Exercise details: Reproduce only the lines of the material below that start at the line containing "Expand the page" and stop at the line containing "is (564, 1020).". Keep both end lines.

Records:
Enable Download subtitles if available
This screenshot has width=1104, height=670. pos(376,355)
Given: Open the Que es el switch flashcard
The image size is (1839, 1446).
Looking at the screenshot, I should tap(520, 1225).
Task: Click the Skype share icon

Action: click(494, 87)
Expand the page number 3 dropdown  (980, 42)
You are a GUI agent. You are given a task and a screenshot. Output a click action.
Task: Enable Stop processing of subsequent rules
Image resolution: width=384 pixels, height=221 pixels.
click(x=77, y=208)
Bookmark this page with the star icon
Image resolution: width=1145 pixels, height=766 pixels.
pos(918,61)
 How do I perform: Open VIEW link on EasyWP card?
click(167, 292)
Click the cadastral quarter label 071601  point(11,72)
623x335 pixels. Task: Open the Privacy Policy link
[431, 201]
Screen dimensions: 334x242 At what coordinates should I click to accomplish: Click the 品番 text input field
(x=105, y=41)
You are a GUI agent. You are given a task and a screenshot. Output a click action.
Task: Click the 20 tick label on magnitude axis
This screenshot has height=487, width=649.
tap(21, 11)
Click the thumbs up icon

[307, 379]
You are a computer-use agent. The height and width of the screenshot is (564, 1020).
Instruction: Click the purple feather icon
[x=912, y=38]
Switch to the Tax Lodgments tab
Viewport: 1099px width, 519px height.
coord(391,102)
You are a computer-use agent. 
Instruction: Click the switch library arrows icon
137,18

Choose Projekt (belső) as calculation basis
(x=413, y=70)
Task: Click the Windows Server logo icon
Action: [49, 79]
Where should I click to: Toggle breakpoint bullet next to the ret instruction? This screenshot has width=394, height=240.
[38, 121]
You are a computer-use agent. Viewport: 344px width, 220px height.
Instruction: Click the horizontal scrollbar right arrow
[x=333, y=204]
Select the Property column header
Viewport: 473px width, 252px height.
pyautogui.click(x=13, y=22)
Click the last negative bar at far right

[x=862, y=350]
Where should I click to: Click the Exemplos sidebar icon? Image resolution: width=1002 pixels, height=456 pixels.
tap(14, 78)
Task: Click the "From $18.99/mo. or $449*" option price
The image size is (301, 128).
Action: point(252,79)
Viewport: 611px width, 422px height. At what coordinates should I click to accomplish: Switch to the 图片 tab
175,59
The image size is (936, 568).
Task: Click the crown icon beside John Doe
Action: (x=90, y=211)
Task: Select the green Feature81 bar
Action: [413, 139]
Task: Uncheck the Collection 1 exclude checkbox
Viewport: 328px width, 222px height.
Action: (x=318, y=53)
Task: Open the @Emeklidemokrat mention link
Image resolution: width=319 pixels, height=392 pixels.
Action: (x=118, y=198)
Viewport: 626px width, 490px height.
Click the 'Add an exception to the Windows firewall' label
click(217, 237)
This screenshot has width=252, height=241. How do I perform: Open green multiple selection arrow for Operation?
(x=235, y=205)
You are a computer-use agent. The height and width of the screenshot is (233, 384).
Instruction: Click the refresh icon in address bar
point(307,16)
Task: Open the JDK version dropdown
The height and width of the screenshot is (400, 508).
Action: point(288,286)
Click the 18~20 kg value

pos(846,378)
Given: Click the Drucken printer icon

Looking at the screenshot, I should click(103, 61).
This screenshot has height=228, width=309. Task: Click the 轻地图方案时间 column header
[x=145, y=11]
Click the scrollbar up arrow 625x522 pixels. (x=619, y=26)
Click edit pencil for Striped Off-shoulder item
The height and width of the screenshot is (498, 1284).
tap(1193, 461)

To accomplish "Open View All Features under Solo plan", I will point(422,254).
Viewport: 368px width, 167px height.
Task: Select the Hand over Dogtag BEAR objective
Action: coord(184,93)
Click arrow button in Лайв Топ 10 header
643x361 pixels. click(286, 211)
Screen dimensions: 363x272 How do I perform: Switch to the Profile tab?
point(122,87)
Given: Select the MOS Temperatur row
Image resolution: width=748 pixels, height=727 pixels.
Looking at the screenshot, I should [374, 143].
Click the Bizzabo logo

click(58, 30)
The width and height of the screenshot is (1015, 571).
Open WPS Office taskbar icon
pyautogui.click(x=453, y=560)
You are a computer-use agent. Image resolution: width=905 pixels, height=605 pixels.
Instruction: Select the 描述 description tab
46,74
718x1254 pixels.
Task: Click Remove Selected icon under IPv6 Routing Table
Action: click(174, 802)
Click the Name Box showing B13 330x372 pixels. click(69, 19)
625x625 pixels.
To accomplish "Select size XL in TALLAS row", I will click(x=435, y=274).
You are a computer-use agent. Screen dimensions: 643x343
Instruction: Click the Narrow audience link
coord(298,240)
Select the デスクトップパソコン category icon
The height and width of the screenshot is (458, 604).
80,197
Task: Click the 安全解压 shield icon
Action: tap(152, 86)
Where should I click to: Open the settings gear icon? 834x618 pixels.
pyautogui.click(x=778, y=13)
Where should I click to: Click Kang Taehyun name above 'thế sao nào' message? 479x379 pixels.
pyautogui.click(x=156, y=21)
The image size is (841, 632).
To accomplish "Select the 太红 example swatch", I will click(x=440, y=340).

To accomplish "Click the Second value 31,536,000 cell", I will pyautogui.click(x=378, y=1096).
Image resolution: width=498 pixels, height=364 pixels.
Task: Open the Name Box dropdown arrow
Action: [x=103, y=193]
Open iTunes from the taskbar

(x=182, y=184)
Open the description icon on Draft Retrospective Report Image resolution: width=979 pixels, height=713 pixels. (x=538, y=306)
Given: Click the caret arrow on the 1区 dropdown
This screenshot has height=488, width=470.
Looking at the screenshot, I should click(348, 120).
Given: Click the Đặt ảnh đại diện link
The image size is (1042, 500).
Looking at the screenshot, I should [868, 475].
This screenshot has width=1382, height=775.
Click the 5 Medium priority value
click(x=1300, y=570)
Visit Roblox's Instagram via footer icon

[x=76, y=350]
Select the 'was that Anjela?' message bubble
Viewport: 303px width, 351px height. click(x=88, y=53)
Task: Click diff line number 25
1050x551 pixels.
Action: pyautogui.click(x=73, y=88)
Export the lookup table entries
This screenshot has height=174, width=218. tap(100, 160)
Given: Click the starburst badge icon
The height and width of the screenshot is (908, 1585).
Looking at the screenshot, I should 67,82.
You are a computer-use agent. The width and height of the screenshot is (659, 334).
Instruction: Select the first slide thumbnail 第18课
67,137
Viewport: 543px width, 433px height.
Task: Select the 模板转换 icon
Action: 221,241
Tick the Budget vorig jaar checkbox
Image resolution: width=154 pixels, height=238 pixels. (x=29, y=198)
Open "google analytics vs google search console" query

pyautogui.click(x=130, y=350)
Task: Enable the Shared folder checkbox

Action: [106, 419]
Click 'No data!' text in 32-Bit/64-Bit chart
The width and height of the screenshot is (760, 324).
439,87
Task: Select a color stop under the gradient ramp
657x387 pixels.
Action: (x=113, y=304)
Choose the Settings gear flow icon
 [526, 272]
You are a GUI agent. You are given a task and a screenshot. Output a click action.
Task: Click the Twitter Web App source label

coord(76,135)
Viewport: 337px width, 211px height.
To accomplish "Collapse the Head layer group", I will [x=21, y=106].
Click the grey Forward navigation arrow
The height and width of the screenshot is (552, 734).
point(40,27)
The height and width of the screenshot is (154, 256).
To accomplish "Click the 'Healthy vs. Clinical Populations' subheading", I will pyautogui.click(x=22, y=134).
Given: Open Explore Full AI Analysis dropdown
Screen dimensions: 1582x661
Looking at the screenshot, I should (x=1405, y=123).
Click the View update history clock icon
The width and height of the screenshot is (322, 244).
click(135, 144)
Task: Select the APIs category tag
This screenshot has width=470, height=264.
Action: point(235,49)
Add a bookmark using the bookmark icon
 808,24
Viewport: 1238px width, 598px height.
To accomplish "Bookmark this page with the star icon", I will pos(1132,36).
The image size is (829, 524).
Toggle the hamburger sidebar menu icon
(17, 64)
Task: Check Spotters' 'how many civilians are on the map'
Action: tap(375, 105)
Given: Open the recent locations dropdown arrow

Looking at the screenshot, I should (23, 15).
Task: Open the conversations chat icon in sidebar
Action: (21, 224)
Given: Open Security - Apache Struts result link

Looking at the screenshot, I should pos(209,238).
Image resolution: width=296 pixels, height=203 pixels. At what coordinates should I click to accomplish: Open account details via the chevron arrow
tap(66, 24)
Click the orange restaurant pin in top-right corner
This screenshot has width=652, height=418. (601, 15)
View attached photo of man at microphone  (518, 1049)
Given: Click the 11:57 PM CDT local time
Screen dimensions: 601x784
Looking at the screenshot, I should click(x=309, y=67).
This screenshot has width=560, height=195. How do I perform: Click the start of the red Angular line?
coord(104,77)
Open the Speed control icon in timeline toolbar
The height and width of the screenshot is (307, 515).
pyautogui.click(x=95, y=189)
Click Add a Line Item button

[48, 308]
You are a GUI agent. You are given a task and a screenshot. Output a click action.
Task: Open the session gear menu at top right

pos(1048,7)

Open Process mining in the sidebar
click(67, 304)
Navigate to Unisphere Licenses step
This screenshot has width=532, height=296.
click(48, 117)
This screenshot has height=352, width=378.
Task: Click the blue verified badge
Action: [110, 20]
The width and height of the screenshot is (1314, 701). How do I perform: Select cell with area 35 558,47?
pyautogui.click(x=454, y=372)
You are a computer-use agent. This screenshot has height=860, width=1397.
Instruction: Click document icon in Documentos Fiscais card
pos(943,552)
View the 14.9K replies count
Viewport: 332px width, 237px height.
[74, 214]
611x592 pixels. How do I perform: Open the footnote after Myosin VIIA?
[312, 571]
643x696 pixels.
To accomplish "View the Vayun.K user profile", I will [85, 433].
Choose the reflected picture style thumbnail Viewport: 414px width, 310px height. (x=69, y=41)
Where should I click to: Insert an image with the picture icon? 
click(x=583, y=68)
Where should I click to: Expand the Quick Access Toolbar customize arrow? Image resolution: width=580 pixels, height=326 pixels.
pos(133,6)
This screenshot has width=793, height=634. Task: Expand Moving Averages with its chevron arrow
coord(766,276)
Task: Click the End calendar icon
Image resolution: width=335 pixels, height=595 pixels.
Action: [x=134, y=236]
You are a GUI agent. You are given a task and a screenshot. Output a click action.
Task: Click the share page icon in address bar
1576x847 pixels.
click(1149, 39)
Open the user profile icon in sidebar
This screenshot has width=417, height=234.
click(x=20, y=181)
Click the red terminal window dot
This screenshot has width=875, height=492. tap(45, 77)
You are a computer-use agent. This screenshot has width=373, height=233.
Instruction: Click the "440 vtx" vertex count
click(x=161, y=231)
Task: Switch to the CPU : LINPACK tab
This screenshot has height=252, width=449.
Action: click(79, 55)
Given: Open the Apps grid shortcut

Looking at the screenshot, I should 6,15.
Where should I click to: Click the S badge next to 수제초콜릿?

Exercise response:
Expand the page number 3 dropdown  (980, 42)
You are a GUI agent. You are given a task and a screenshot. Output a click action.
Task: Enable Stop processing of subsequent rules
Image resolution: width=384 pixels, height=221 pixels.
click(x=77, y=208)
Bookmark this page with the star icon
Image resolution: width=1145 pixels, height=766 pixels.
pos(918,61)
 How do I perform: Open VIEW link on EasyWP card?
click(167, 292)
Click the cadastral quarter label 071601  point(11,72)
623x335 pixels. Task: Open the Privacy Policy link
[431, 201]
Screen dimensions: 334x242 At what coordinates should I click to accomplish: Click the 品番 text input field
(x=105, y=41)
You are a GUI agent. You are given a task and a screenshot. Output a click action.
Task: Click the 20 tick label on magnitude axis
This screenshot has height=487, width=649.
tap(21, 11)
Click the thumbs up icon

[307, 379]
You are a computer-use agent. The height and width of the screenshot is (564, 1020).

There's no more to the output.